Records drawn from a dataset:

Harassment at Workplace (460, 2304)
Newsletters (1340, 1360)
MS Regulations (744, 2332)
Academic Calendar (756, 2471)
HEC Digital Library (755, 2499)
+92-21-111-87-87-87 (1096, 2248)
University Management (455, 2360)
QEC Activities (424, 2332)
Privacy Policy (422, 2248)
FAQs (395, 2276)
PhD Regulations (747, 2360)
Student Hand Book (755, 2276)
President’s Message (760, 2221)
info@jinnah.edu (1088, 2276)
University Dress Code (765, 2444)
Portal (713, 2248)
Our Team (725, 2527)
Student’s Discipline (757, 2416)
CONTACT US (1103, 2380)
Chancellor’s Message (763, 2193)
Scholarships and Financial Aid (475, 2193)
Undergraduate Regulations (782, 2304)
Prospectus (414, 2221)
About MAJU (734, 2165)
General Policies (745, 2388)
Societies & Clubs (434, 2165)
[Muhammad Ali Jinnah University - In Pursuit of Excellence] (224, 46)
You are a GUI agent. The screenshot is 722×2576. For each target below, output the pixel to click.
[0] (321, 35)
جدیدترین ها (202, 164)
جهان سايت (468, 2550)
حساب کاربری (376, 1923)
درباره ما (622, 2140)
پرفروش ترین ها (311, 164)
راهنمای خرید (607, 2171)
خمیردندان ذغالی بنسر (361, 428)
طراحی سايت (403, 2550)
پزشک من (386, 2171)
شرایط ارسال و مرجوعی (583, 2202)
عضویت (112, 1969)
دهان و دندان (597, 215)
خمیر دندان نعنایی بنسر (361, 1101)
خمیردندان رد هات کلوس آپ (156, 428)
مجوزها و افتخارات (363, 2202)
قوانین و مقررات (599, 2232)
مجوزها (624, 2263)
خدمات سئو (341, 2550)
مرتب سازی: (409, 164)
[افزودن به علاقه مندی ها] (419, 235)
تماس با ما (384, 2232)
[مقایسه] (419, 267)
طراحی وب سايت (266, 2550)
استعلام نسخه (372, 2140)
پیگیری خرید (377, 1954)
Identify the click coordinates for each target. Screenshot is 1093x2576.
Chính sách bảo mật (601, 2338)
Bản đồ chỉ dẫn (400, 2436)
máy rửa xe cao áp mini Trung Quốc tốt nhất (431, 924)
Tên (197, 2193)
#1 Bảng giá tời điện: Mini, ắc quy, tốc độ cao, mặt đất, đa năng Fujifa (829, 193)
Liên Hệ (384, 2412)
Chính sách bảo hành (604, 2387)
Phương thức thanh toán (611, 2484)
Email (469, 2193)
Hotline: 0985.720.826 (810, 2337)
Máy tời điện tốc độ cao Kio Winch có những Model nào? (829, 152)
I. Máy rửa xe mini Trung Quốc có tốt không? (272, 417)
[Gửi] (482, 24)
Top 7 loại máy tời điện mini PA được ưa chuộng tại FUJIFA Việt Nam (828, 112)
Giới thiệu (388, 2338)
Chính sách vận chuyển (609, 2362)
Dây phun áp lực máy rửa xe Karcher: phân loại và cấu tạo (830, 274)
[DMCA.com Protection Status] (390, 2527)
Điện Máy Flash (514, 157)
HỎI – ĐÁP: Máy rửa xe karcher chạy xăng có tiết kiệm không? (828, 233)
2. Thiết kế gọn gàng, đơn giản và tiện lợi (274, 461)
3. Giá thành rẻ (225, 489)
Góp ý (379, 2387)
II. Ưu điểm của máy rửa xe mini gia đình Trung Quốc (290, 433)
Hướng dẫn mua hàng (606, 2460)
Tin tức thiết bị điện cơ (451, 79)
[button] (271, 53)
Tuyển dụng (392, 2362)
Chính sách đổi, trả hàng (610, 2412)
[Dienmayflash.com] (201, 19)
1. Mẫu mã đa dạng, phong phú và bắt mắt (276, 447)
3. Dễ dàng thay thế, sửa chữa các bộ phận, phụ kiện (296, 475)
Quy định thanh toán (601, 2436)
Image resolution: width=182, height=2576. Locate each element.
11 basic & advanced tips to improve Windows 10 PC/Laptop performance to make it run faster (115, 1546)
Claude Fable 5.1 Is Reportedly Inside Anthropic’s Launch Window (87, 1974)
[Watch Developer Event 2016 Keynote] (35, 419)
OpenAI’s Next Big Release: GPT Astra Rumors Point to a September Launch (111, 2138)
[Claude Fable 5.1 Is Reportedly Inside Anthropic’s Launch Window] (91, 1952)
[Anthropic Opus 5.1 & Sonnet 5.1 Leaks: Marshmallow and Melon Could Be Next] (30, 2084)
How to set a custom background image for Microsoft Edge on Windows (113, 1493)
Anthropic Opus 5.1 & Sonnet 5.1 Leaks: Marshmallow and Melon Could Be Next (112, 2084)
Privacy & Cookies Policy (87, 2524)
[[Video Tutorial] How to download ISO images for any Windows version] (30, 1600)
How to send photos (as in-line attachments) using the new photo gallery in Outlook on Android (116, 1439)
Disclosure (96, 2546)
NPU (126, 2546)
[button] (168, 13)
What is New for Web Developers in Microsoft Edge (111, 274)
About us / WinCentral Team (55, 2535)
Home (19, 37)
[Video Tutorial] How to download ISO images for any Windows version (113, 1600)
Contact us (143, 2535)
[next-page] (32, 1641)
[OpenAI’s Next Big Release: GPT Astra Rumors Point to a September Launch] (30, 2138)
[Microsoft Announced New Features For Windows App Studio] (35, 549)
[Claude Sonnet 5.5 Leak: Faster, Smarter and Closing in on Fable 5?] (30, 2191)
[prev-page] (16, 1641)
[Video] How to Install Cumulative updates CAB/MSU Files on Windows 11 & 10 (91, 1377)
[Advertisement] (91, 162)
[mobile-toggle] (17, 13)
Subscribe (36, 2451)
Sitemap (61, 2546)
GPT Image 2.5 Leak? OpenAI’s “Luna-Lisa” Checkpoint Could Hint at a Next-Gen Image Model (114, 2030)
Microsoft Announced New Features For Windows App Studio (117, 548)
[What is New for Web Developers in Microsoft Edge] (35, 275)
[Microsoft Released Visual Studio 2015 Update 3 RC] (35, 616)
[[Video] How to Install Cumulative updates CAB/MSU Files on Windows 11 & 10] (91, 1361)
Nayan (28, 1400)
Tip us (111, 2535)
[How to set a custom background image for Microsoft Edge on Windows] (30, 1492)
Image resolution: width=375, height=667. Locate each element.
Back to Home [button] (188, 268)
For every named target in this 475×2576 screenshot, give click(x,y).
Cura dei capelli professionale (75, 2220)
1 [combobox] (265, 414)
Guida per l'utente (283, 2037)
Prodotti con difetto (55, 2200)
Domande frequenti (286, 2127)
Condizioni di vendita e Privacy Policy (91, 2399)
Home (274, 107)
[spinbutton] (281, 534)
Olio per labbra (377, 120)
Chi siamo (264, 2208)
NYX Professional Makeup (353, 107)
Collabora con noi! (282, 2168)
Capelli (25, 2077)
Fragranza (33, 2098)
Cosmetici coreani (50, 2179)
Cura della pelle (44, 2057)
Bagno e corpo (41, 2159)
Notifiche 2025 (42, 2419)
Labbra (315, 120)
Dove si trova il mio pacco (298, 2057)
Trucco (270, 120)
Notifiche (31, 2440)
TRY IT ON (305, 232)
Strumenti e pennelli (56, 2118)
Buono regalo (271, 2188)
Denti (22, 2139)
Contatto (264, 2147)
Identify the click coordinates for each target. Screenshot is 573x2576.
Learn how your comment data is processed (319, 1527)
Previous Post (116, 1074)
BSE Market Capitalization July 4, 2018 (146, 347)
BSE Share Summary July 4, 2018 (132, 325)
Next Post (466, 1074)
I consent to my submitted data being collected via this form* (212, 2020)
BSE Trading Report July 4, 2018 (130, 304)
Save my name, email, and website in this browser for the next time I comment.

HOW TO COMPLETE THIS TASK
In full and verbatim, transcribe the data.

TASK RESULT
Harassment at Workplace (460, 2304)
Newsletters (1340, 1360)
MS Regulations (744, 2332)
Academic Calendar (756, 2471)
HEC Digital Library (755, 2499)
+92-21-111-87-87-87 (1096, 2248)
University Management (455, 2360)
QEC Activities (424, 2332)
Privacy Policy (422, 2248)
FAQs (395, 2276)
PhD Regulations (747, 2360)
Student Hand Book (755, 2276)
President’s Message (760, 2221)
info@jinnah.edu (1088, 2276)
University Dress Code (765, 2444)
Portal (713, 2248)
Our Team (725, 2527)
Student’s Discipline (757, 2416)
CONTACT US (1103, 2380)
Chancellor’s Message (763, 2193)
Scholarships and Financial Aid (475, 2193)
Undergraduate Regulations (782, 2304)
Prospectus (414, 2221)
About MAJU (734, 2165)
General Policies (745, 2388)
Societies & Clubs (434, 2165)
[Muhammad Ali Jinnah University - In Pursuit of Excellence] (224, 46)
You are a GUI agent. The screenshot is 722×2576. For each target below, output the pixel to click.
[0] (321, 35)
جدیدترین ها (202, 164)
جهان سايت (468, 2550)
حساب کاربری (376, 1923)
درباره ما (622, 2140)
پرفروش ترین ها (311, 164)
راهنمای خرید (607, 2171)
خمیردندان ذغالی بنسر (361, 428)
طراحی سايت (403, 2550)
پزشک من (386, 2171)
شرایط ارسال و مرجوعی (583, 2202)
عضویت (112, 1969)
دهان و دندان (597, 215)
خمیر دندان نعنایی بنسر (361, 1101)
خمیردندان رد هات کلوس آپ (156, 428)
مجوزها و افتخارات (363, 2202)
قوانین و مقررات (599, 2232)
مجوزها (624, 2263)
خدمات سئو (341, 2550)
مرتب سازی: (409, 164)
[افزودن به علاقه مندی ها] (419, 235)
تماس با ما (384, 2232)
[مقایسه] (419, 267)
طراحی وب سايت (266, 2550)
استعلام نسخه (372, 2140)
پیگیری خرید (377, 1954)
Identify the click coordinates for each target. Screenshot is 1093x2576.
Chính sách bảo mật (601, 2338)
Bản đồ chỉ dẫn (400, 2436)
máy rửa xe cao áp mini Trung Quốc tốt nhất (431, 924)
Tên (197, 2193)
#1 Bảng giá tời điện: Mini, ắc quy, tốc độ cao, mặt đất, đa năng Fujifa (829, 193)
Liên Hệ (384, 2412)
Chính sách bảo hành (604, 2387)
Phương thức thanh toán (611, 2484)
Email (469, 2193)
Hotline: 0985.720.826 (810, 2337)
Máy tời điện tốc độ cao Kio Winch có những Model nào? (829, 152)
I. Máy rửa xe mini Trung Quốc có tốt không? (272, 417)
[Gửi] (482, 24)
Top 7 loại máy tời điện mini PA được ưa chuộng tại FUJIFA Việt Nam (828, 112)
Giới thiệu (388, 2338)
Chính sách vận chuyển (609, 2362)
Dây phun áp lực máy rửa xe Karcher: phân loại và cấu tạo (830, 274)
[DMCA.com Protection Status] (390, 2527)
Điện Máy Flash (514, 157)
HỎI – ĐÁP: Máy rửa xe karcher chạy xăng có tiết kiệm không? (828, 233)
2. Thiết kế gọn gàng, đơn giản và tiện lợi (274, 461)
3. Giá thành rẻ (225, 489)
Góp ý (379, 2387)
II. Ưu điểm của máy rửa xe mini gia đình Trung Quốc (290, 433)
Hướng dẫn mua hàng (606, 2460)
Tin tức thiết bị điện cơ (451, 79)
[button] (271, 53)
Tuyển dụng (392, 2362)
Chính sách đổi, trả hàng (610, 2412)
[Dienmayflash.com] (201, 19)
1. Mẫu mã đa dạng, phong phú và bắt mắt (276, 447)
3. Dễ dàng thay thế, sửa chữa các bộ phận, phụ kiện (296, 475)
Quy định thanh toán (601, 2436)
Image resolution: width=182, height=2576. Locate each element.
11 basic & advanced tips to improve Windows 10 PC/Laptop performance to make it run faster (115, 1546)
Claude Fable 5.1 Is Reportedly Inside Anthropic’s Launch Window (87, 1974)
[Watch Developer Event 2016 Keynote] (35, 419)
OpenAI’s Next Big Release: GPT Astra Rumors Point to a September Launch (111, 2138)
[Claude Fable 5.1 Is Reportedly Inside Anthropic’s Launch Window] (91, 1952)
[Anthropic Opus 5.1 & Sonnet 5.1 Leaks: Marshmallow and Melon Could Be Next] (30, 2084)
How to set a custom background image for Microsoft Edge on Windows (113, 1493)
Anthropic Opus 5.1 & Sonnet 5.1 Leaks: Marshmallow and Melon Could Be Next (112, 2084)
Privacy & Cookies Policy (87, 2524)
[[Video Tutorial] How to download ISO images for any Windows version] (30, 1600)
How to send photos (as in-line attachments) using the new photo gallery in Outlook on Android (116, 1439)
Disclosure (96, 2546)
NPU (126, 2546)
[button] (168, 13)
What is New for Web Developers in Microsoft Edge (111, 274)
About us / WinCentral Team (55, 2535)
Home (19, 37)
[Video Tutorial] How to download ISO images for any Windows version (113, 1600)
Contact us (143, 2535)
[next-page] (32, 1641)
[OpenAI’s Next Big Release: GPT Astra Rumors Point to a September Launch] (30, 2138)
[Microsoft Announced New Features For Windows App Studio] (35, 549)
[Claude Sonnet 5.5 Leak: Faster, Smarter and Closing in on Fable 5?] (30, 2191)
[prev-page] (16, 1641)
[Video] How to Install Cumulative updates CAB/MSU Files on Windows 11 & 10 (91, 1377)
[Advertisement] (91, 162)
[mobile-toggle] (17, 13)
Subscribe (36, 2451)
Sitemap (61, 2546)
GPT Image 2.5 Leak? OpenAI’s “Luna-Lisa” Checkpoint Could Hint at a Next-Gen Image Model (114, 2030)
Microsoft Announced New Features For Windows App Studio (117, 548)
[What is New for Web Developers in Microsoft Edge] (35, 275)
[Microsoft Released Visual Studio 2015 Update 3 RC] (35, 616)
[[Video] How to Install Cumulative updates CAB/MSU Files on Windows 11 & 10] (91, 1361)
Nayan (28, 1400)
Tip us (111, 2535)
[How to set a custom background image for Microsoft Edge on Windows] (30, 1492)
Image resolution: width=375, height=667. Locate each element.
Back to Home [button] (188, 268)
For every named target in this 475×2576 screenshot, give click(x,y).
Cura dei capelli professionale (75, 2220)
1 [combobox] (265, 414)
Guida per l'utente (283, 2037)
Prodotti con difetto (55, 2200)
Domande frequenti (286, 2127)
Condizioni di vendita e Privacy Policy (91, 2399)
Home (274, 107)
[spinbutton] (281, 534)
Olio per labbra (377, 120)
Chi siamo (264, 2208)
NYX Professional Makeup (353, 107)
Collabora con noi! (282, 2168)
Capelli (25, 2077)
Fragranza (33, 2098)
Cosmetici coreani (50, 2179)
Cura della pelle (44, 2057)
Bagno e corpo (41, 2159)
Notifiche 2025 (42, 2419)
Labbra (315, 120)
Dove si trova il mio pacco (298, 2057)
Trucco (270, 120)
Notifiche (31, 2440)
TRY IT ON (305, 232)
Strumenti e pennelli (56, 2118)
Buono regalo (271, 2188)
Denti (22, 2139)
Contatto (264, 2147)
Identify the click coordinates for each target. Screenshot is 573x2576.
Learn how your comment data is processed (319, 1527)
Previous Post (116, 1074)
BSE Market Capitalization July 4, 2018 (146, 347)
BSE Share Summary July 4, 2018 (132, 325)
Next Post (466, 1074)
I consent to my submitted data being collected via this form* (212, 2020)
BSE Trading Report July 4, 2018 (130, 304)
Save my name, email, and website in this browser for the next time I comment.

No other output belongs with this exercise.